One of the sub-editors in the News Room was Vyvyan Holland, Oscar Wilde’s younger son, whose book
Son of Oscar Wilde
had just been published. I don’t think Vyvyan, a gentle,
courteous, quietly spoken man, ever got over the tragedy which had ruined his family when, as a young boy, his mother had fled with him and his brother to France after her husband had been
condemned for homosexuality and imprisoned in the infamous Reading Gaol. Vyvyan had a very beautiful Australian wife, much younger than him. When he was on duty she often wheeled Merlin, their
little son, in his pushchair into the Section to say ‘hallo’ to his dad.
With a few exceptions, all the men working for the French Section, in fact in every section, appeared to drink a great deal. They were encouraged by the numerous correspondents of French
newspapers who seemed to circulate endlessly in the corridors, urging them to come and have a pint with the boys. There was almost a groove in the street running across the back of Aldwych from
Bush House to Finch’s, the pub on the opposite pavement. If ever a newsreader didn’t appear on time, the cry was always: ‘Ring Finch’s, that’s where he’ll
be.’ And he invariably was. I remember one newsreader staggering back from Finch’s at the last minute, totally oblivious of his surroundings. Once in front of the microphone, he spelt
out every word, full stop, comma and question mark in the bulletin, until the horrified editor, who always sat beside the announcer, in case he said something seditious or blasphemous, pressed down
the censor key and put an end to his antics.

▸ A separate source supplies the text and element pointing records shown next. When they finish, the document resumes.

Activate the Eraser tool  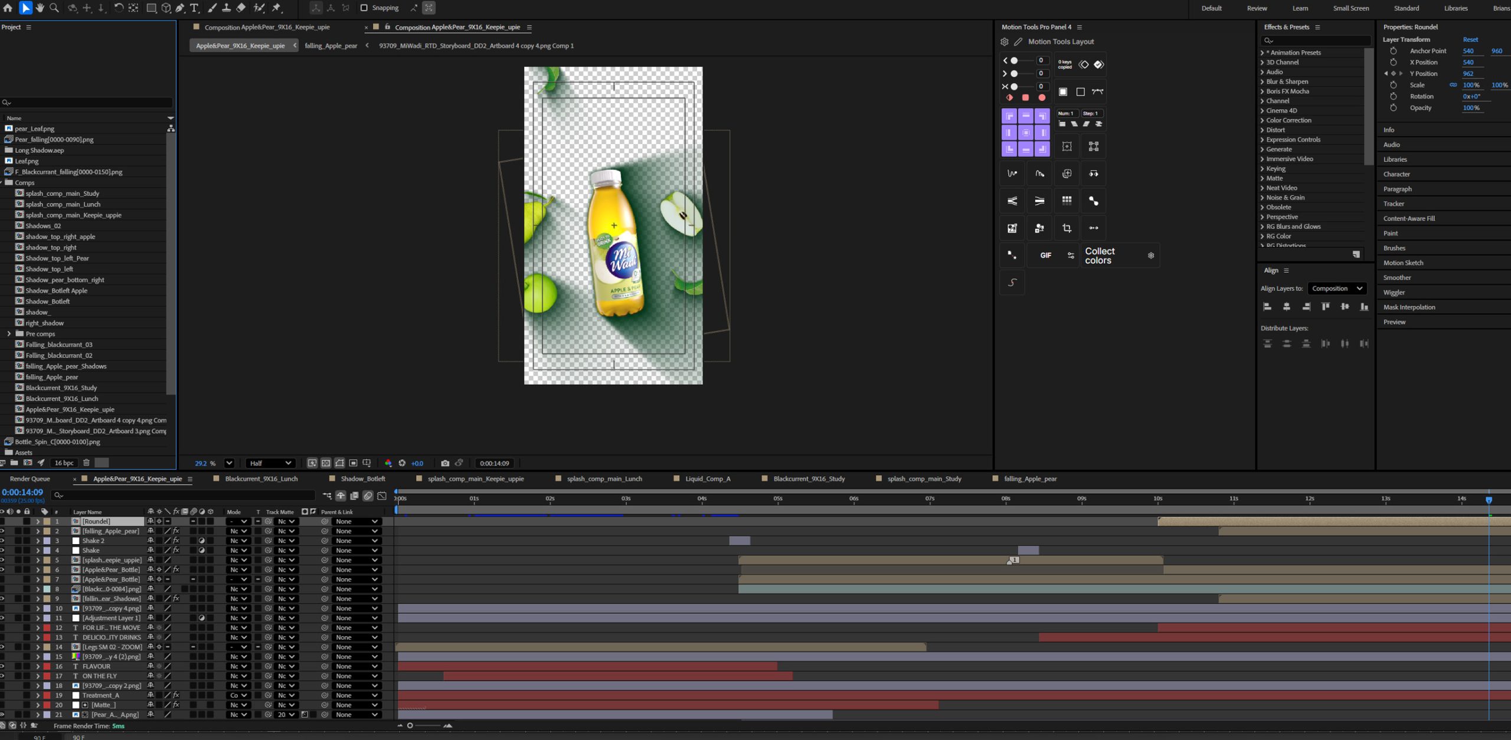coord(241,8)
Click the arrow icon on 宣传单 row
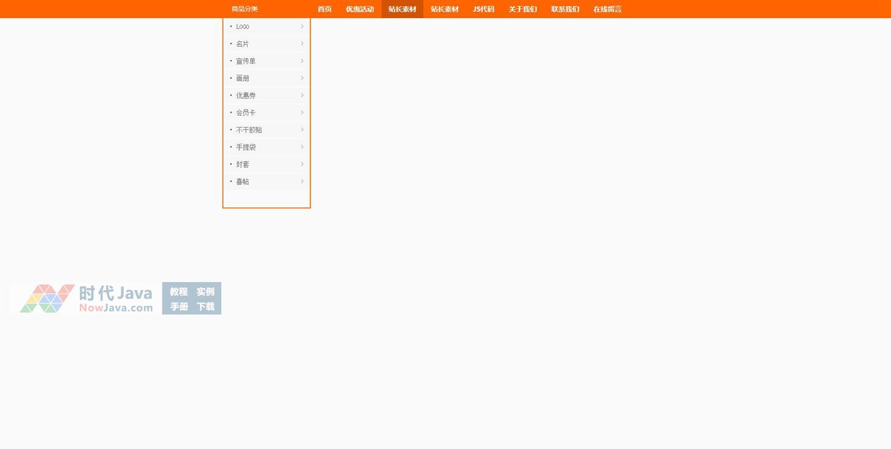 [x=302, y=61]
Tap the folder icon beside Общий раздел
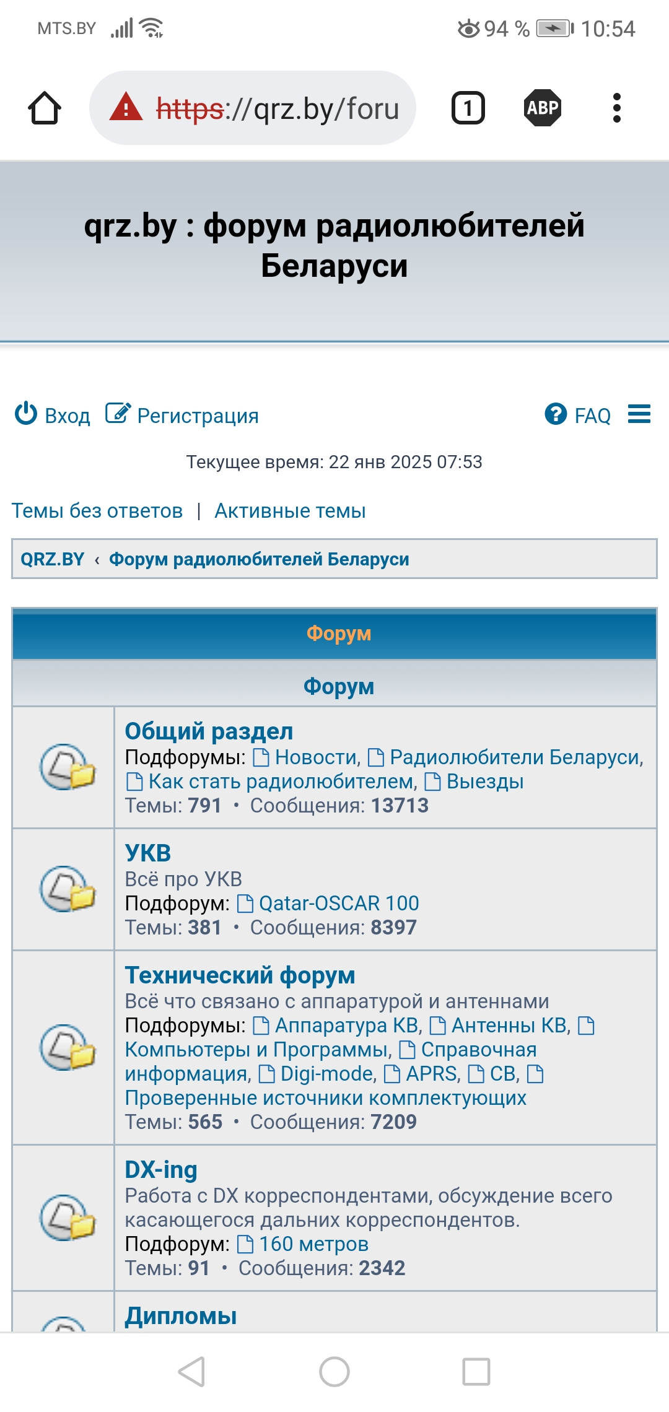 tap(67, 767)
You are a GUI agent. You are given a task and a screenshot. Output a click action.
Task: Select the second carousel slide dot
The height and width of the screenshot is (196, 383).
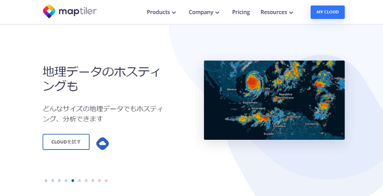point(53,181)
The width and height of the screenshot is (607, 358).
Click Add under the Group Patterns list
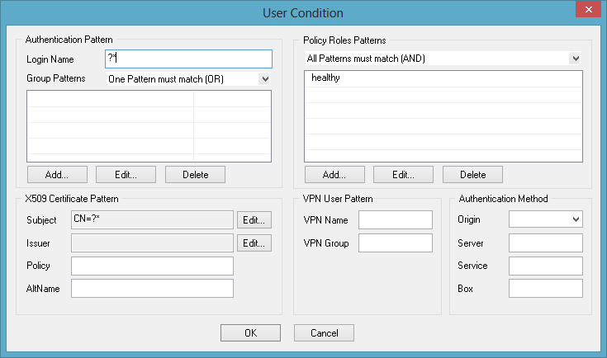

One memorable Sunday evening, in the same state of inebriation, he almost ruined a programme. It was pre-recorded on discs, large versions of the old 78s we used to listen to on wind-up
gramophones. He wasn’t reading the news that evening, thank goodness. But as the programme assistant appeared in the corridor on her way to the studio with the discs in her arms, he snatched
them from her, threw them onto the floor and jumped on them, shattering the lot. She screamed, burst into tears and was led away in hysterics.
The producer grabbed me, the only person in sight, and, without wasting his breath on explanations, raced me down to the studio. We arrived, gasping for breath, in the narrow passageway
separating the studio manager’s cabin from the studio itself, just as the news bulletin was ending.
‘We’ll have to improvise,’ he panted, when our breathing began to slide back to normal. ‘We’re in a genteel guesthouse in Brighton. OK?’ I nodded dumbly.
‘And we’re two of the residents. I’m pompous old Colonel Ponsonby; you’re Miss Thistlethwaite, an elderly strait-laced spinster.’
The newsreader noiselessly left the studio, nodded to us as we all collided in the passage, and we heard the presenter announcing the programme,
La Vie à Londres et en Angleterre
(Life in London and in England).
We tiptoed into the studio, the light flashed on, and Robin, the producer (he later went on to become someone terribly important in television) plunged in.
Somehow I managed to continue the conversation when he paused for breath and pointed at me to take over. Standing opposite each other, on either side of the microphone, we improvised for the full
half-hour. I don’t know how we did it. Had I been warned beforehand, I’d have had hysterics too, but, taken by surprise, we just went ahead and carried on. Perhaps my wartime training
came to my aid that evening. According to Miss Peacock, the result was very much appreciated by the listening public.